WHAT TO DO: Filter the data for lines with the word "card" and copy those lines.

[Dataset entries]
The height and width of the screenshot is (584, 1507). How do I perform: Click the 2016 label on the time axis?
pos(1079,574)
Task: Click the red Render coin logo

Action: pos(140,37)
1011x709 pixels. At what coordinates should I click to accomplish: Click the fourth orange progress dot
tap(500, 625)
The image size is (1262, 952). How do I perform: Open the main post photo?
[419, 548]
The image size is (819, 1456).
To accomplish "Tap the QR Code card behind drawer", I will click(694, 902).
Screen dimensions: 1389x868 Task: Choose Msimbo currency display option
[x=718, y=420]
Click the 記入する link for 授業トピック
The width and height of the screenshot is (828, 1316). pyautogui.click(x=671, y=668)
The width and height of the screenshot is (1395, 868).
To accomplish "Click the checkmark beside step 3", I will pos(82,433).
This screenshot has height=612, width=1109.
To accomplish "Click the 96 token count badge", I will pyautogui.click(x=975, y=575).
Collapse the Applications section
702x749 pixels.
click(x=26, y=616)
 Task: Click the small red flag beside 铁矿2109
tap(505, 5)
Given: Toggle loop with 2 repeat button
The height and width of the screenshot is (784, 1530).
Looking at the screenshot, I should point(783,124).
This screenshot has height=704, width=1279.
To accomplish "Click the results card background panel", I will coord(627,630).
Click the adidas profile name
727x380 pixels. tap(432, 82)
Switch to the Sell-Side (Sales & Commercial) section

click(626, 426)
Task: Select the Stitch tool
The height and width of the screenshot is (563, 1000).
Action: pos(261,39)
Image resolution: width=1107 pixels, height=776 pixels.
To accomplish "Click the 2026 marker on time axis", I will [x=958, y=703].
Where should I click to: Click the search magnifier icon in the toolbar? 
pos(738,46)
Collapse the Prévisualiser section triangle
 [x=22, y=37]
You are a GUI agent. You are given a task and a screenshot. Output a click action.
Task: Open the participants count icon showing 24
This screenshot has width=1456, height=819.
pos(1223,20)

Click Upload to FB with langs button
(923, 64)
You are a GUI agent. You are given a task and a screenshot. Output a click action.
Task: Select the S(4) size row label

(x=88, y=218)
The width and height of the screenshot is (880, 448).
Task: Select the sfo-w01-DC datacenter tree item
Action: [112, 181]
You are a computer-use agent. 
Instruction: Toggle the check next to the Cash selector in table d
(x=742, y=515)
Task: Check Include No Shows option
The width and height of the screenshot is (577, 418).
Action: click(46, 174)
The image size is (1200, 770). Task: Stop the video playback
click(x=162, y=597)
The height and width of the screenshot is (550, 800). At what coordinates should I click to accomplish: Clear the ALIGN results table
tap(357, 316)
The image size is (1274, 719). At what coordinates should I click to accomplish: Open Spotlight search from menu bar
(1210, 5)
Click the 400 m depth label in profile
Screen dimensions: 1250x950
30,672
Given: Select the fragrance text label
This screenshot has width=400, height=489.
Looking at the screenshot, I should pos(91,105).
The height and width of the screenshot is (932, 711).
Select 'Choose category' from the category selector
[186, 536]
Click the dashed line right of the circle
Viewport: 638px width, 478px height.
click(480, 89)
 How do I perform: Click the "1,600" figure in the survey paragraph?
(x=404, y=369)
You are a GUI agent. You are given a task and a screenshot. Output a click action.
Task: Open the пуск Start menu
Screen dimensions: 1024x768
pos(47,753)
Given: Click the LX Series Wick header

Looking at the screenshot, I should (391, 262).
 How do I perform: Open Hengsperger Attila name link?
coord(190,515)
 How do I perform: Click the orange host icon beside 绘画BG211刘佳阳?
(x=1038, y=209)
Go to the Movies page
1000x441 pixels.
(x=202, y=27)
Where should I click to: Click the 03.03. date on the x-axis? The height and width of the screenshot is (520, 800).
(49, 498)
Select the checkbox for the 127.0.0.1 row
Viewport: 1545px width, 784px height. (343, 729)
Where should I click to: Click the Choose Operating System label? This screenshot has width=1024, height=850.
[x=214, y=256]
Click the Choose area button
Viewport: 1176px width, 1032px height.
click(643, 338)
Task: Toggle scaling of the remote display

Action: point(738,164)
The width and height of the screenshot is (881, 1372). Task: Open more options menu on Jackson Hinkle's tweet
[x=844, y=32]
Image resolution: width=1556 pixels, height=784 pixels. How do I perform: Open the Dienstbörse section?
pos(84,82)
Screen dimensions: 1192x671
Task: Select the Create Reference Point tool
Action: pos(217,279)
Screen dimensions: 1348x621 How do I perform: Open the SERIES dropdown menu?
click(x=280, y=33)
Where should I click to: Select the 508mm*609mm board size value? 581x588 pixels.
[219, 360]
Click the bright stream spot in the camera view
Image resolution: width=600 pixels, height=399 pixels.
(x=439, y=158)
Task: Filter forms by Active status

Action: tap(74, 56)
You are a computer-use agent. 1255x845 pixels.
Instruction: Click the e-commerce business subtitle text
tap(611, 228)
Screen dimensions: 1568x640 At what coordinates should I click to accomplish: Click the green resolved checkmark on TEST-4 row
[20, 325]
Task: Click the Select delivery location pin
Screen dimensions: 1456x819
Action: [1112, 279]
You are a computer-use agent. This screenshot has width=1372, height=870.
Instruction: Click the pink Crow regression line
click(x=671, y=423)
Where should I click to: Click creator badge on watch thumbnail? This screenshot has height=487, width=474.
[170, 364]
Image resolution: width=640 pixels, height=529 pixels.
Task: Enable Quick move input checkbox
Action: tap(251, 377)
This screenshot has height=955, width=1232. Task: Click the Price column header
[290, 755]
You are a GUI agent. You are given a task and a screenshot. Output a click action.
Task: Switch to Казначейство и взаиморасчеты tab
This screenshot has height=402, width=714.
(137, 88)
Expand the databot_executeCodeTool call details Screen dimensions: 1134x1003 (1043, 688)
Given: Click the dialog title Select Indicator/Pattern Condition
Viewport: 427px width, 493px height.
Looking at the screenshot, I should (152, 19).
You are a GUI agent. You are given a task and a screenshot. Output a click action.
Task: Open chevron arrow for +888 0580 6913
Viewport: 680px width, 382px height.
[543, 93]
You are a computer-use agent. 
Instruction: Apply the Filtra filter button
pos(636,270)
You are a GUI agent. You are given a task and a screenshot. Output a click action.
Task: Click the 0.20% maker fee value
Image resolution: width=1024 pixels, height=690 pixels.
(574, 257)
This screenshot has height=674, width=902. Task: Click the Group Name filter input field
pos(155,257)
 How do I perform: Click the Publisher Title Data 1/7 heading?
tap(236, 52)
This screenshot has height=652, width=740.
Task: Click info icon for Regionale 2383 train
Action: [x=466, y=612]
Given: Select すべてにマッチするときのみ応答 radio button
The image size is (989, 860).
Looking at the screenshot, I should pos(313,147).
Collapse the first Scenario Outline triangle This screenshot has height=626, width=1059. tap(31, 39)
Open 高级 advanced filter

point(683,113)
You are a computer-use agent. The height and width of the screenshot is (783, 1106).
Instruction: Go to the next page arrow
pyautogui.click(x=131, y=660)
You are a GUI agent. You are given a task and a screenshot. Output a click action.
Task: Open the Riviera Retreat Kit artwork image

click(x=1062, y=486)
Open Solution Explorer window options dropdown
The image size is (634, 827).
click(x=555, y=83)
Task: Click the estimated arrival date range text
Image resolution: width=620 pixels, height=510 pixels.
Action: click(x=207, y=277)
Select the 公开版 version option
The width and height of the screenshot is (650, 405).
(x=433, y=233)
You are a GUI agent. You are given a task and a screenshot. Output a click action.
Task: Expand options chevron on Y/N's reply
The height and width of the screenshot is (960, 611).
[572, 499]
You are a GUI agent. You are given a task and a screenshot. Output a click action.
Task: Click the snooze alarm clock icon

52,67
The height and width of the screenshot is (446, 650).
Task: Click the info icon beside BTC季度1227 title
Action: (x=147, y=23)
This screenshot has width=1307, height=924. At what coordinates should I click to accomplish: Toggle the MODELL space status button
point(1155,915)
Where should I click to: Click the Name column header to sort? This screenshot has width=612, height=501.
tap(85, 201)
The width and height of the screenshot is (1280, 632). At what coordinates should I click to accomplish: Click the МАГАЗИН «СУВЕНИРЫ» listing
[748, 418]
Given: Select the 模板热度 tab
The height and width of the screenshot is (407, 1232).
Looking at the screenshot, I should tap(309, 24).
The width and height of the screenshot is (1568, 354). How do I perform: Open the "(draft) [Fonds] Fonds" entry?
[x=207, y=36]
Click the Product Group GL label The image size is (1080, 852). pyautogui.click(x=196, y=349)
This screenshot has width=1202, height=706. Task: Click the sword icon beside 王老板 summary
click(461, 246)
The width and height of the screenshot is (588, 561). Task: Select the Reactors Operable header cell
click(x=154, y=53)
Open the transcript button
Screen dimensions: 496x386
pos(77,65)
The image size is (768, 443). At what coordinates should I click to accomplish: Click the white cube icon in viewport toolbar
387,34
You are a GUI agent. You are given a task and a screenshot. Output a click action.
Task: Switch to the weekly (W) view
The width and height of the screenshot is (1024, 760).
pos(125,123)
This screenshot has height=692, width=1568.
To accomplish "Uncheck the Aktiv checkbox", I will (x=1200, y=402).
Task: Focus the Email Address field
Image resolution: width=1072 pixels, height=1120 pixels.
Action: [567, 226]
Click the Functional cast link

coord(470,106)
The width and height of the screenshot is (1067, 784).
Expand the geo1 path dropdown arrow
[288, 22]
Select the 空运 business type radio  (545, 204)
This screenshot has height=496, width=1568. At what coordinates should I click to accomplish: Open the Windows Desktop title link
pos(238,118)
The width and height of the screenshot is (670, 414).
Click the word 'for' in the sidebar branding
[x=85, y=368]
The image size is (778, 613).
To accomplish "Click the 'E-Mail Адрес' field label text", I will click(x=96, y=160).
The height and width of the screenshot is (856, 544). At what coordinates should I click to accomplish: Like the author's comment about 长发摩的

SOLUTION FOR THIS PROBLEM:
To accomplish "Tap the QR Code card behind drawer", I will click(694, 902).
To accomplish "Click the results card background panel", I will coord(627,630).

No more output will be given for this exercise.